Article
------------------------------

Staying with the newer material, “The Hardest Cut” cut a wide swath with its big guitar swagger, bordering on a metal riff, with a smoking guitar solo from Fischel. But Spoon can deliver a bold rock groove with strong R&B flavor without relying on guitars, as Larios and Fischel returned to their keyboards for “Inside Out,” the two trading synthesizer solo lines back and forth at the song’s tale end, with Daniel leading the audience in clapping along before leaving the stage briefly. The bass and drums kicked into the deep groove of “I Turn My Camera On,” with Eno digging into a fun drum solo break, cued by the lyric “hit me like a tom,” adding to the song’s strong dance vibe.

They followed that up with the power pop of “Don’t You Evah,” a song written by the NYC band The Natural History,” that Spoon had covered on Ga Ga Ga Ga Ga, to which Larios added a squealing, effect driven guitar solo. The followed the fast, guitar riff driven “Wild,” another from the newest album, that rocked hard and steady, Daniel egging on the audience. Daniel has a great rock voice and with his natural good looks, fitted white shirt, and engaging presence interacted freely with fans, applauding someone down front who was waving Spoon’s latest vinyl album. Thanking the crowd for coming out, the vocalists praised Columbus as “one of the great rock cities in the world,” while Eno snapped his snare for the intro for the set closing “Rent I Pay,” with it’s Stone’s vibe energy, Fischel trading back and forth from Hammond organ sounds to crunchy guitar lead riffs. As Spoon played the sun had set in the west, but even without a spotlight, the stage lighting was bright and the band personally engaging as they waved and left for the night.

------------------------------

(Dataset records)

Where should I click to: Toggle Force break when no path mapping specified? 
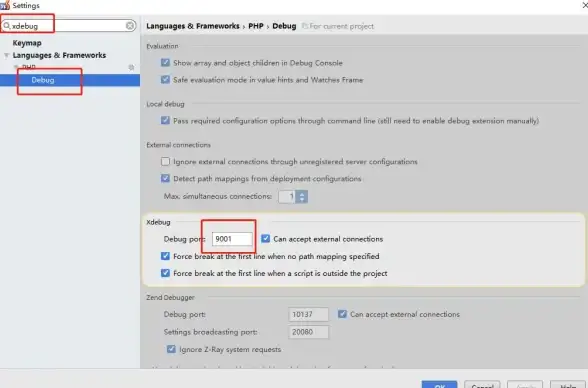pyautogui.click(x=165, y=256)
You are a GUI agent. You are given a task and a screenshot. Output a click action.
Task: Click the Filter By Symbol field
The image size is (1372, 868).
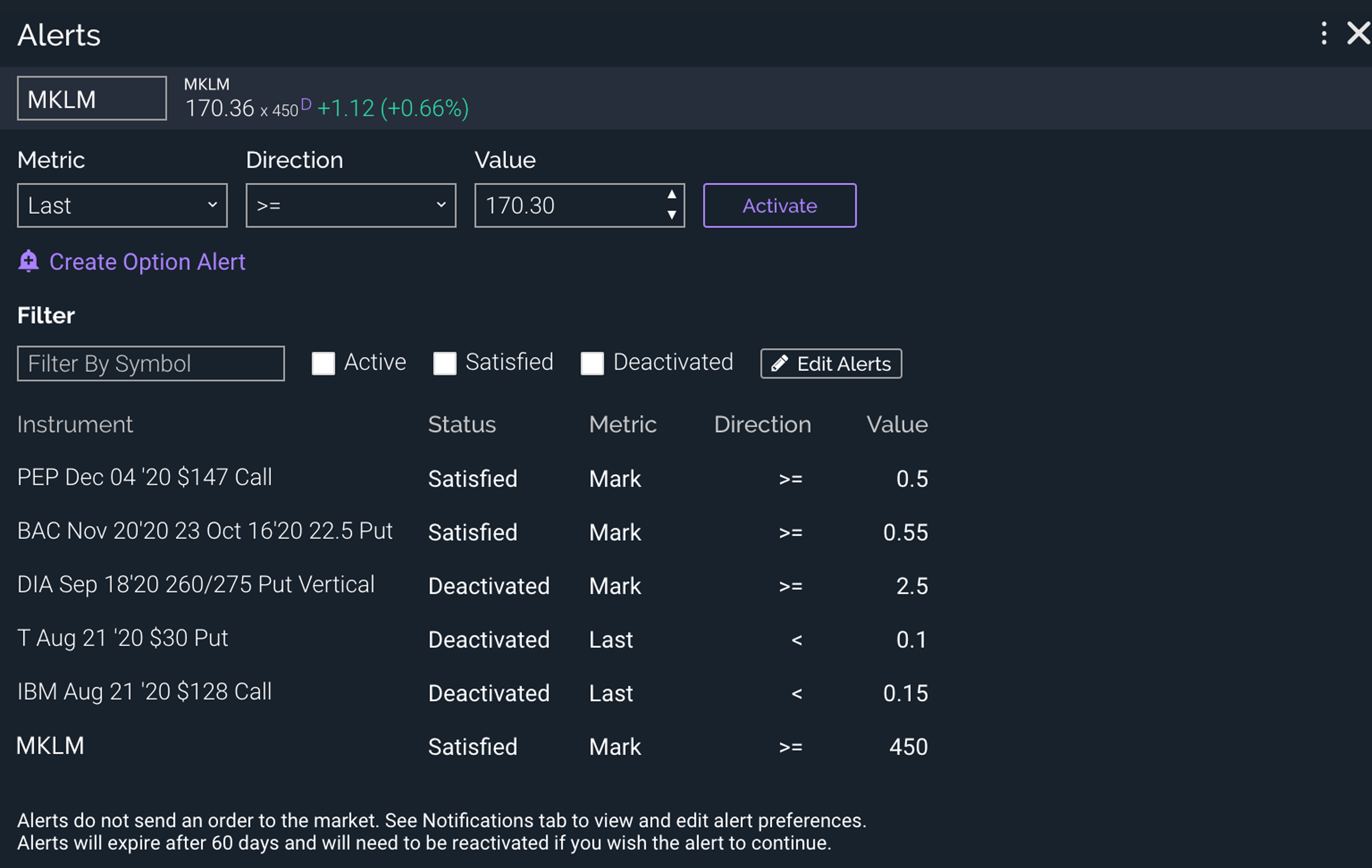pos(150,363)
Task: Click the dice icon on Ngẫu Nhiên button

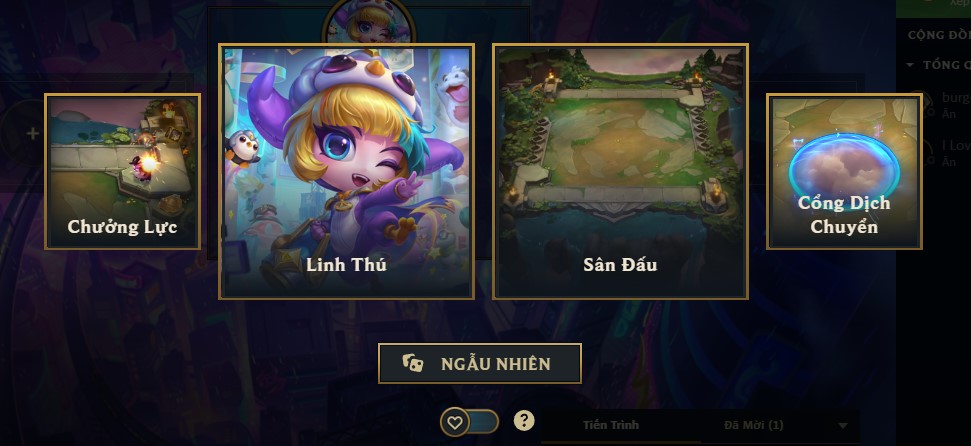Action: (x=413, y=363)
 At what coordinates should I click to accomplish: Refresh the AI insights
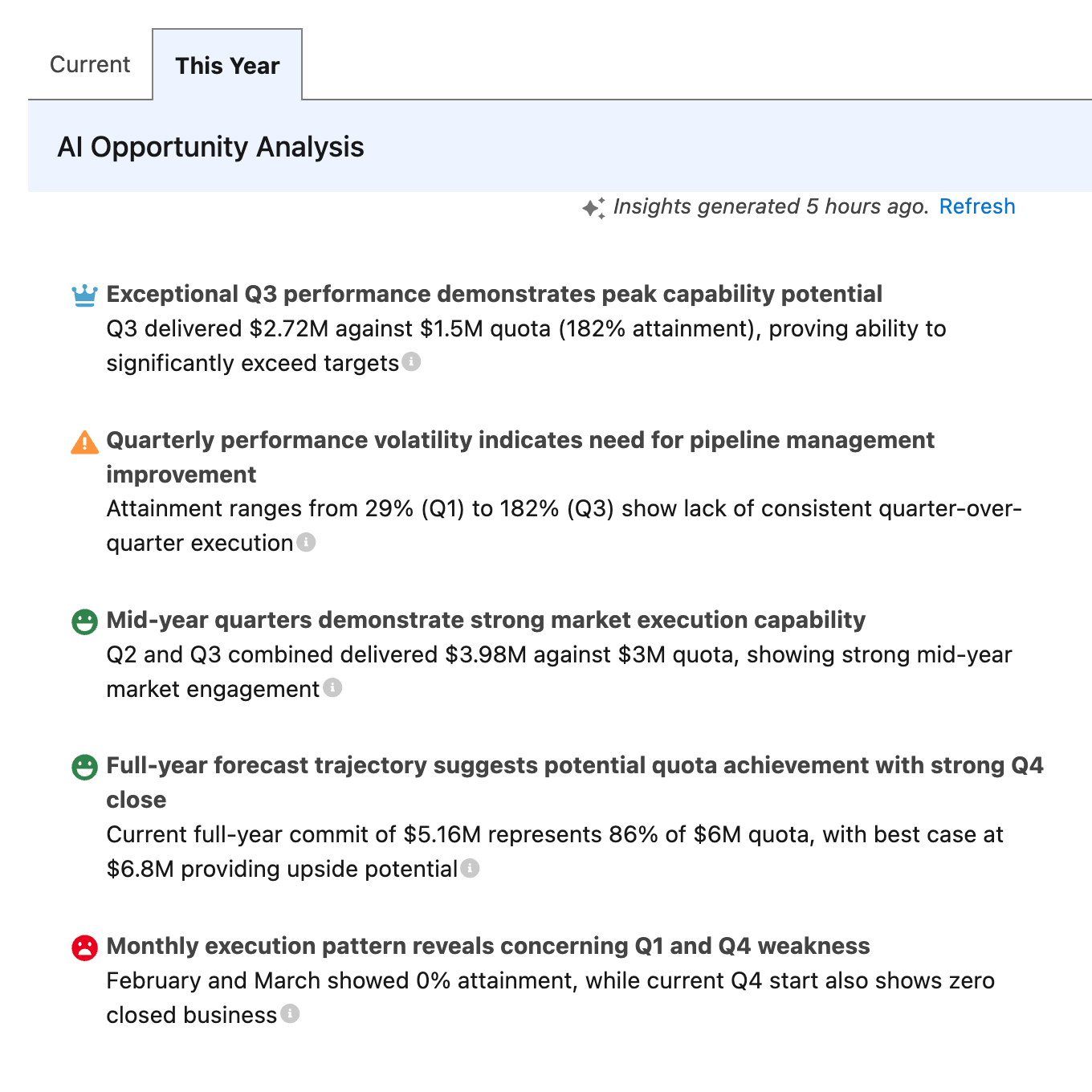(977, 207)
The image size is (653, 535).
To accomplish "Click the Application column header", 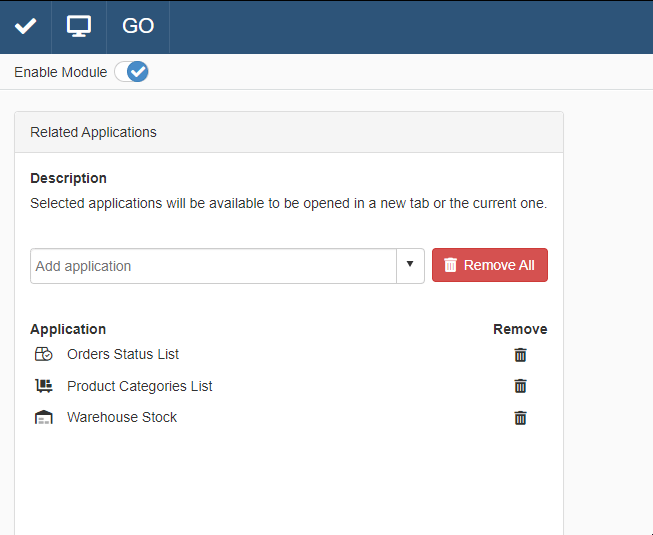I will coord(68,329).
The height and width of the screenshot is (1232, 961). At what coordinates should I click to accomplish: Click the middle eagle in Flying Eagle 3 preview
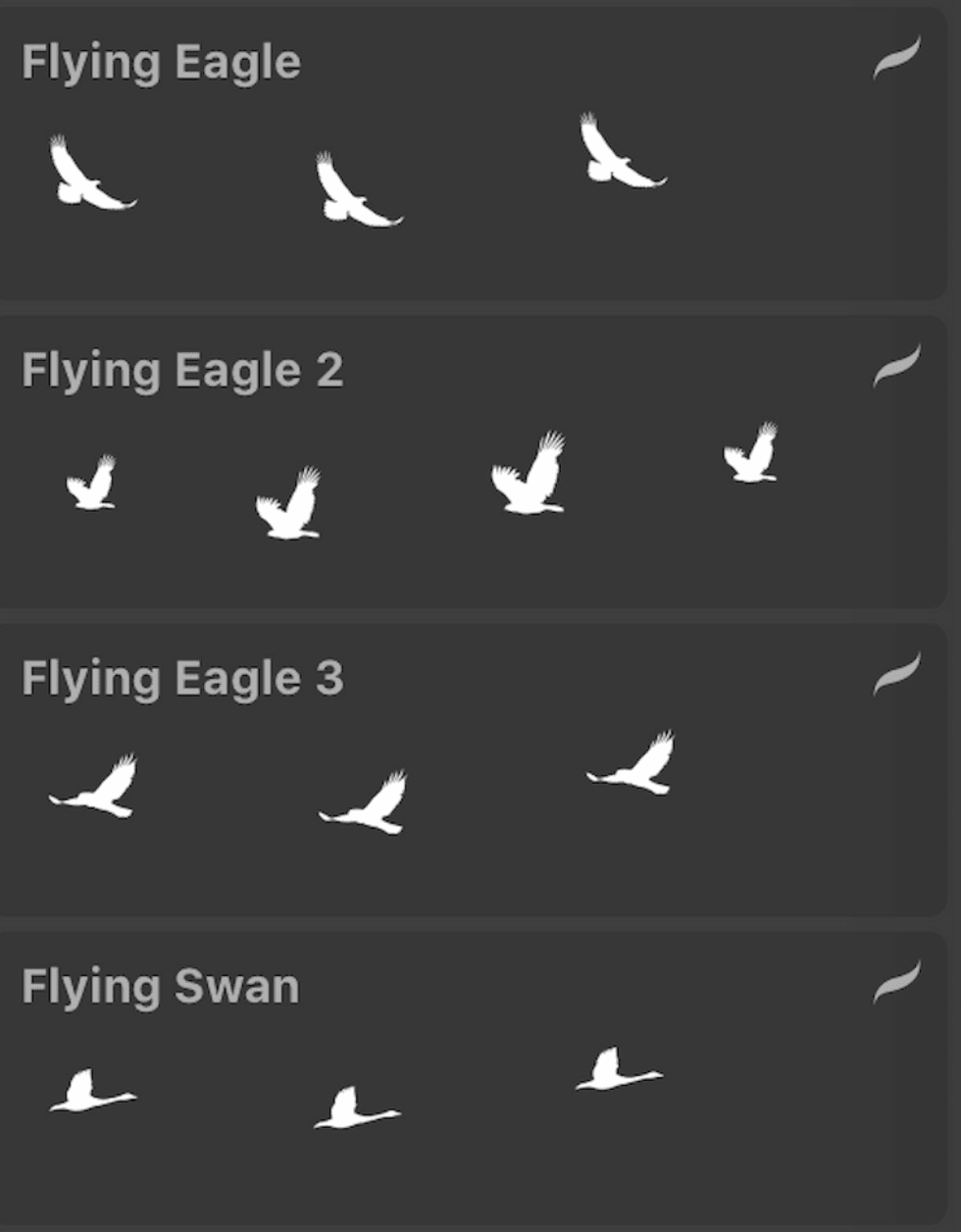(x=368, y=805)
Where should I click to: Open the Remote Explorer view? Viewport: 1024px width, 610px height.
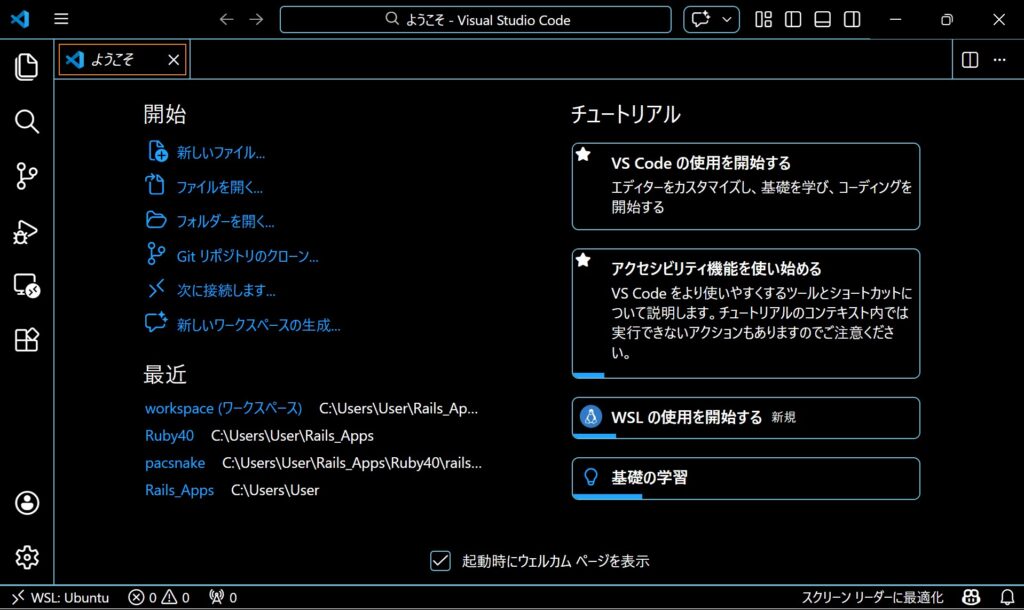click(x=27, y=286)
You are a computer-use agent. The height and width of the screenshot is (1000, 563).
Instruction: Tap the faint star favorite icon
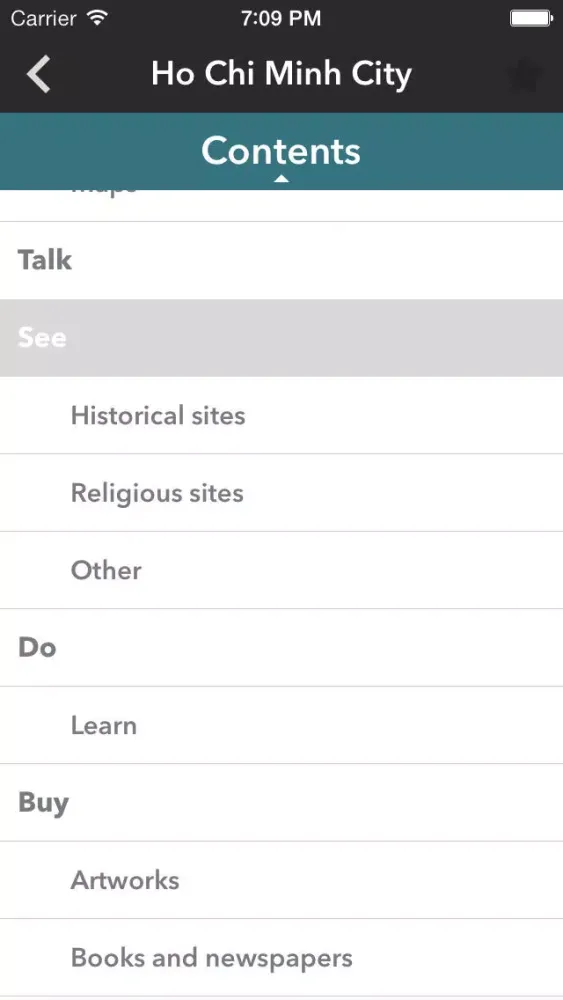click(526, 75)
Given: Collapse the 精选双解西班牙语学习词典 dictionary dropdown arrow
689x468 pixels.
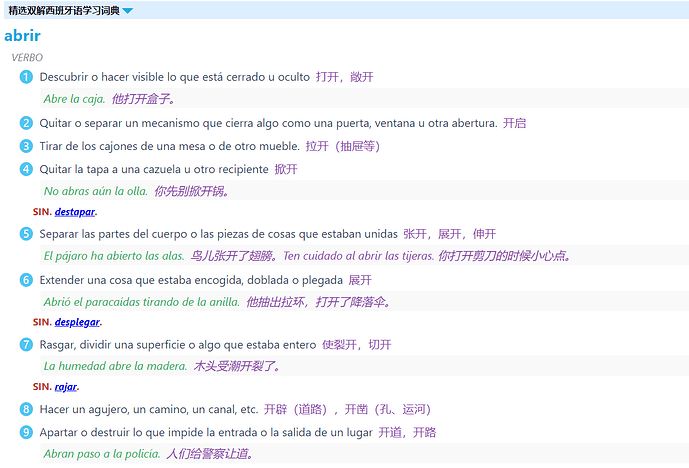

------------------------------

Written instruction A
In the concert review, which song closed Spoon's set?
Written instruction B
Reproduce the concert review verbatim from "Staying with the" to "strong dance vibe.".
The records have no connection to the concert review.

Full response A
"Rent I Pay"

Full response B
Staying with the newer material, “The Hardest Cut” cut a wide swath with its big guitar swagger, bordering on a metal riff, with a smoking guitar solo from Fischel. But Spoon can deliver a bold rock groove with strong R&B flavor without relying on guitars, as Larios and Fischel returned to their keyboards for “Inside Out,” the two trading synthesizer solo lines back and forth at the song’s tale end, with Daniel leading the audience in clapping along before leaving the stage briefly. The bass and drums kicked into the deep groove of “I Turn My Camera On,” with Eno digging into a fun drum solo break, cued by the lyric “hit me like a tom,” adding to the song’s strong dance vibe.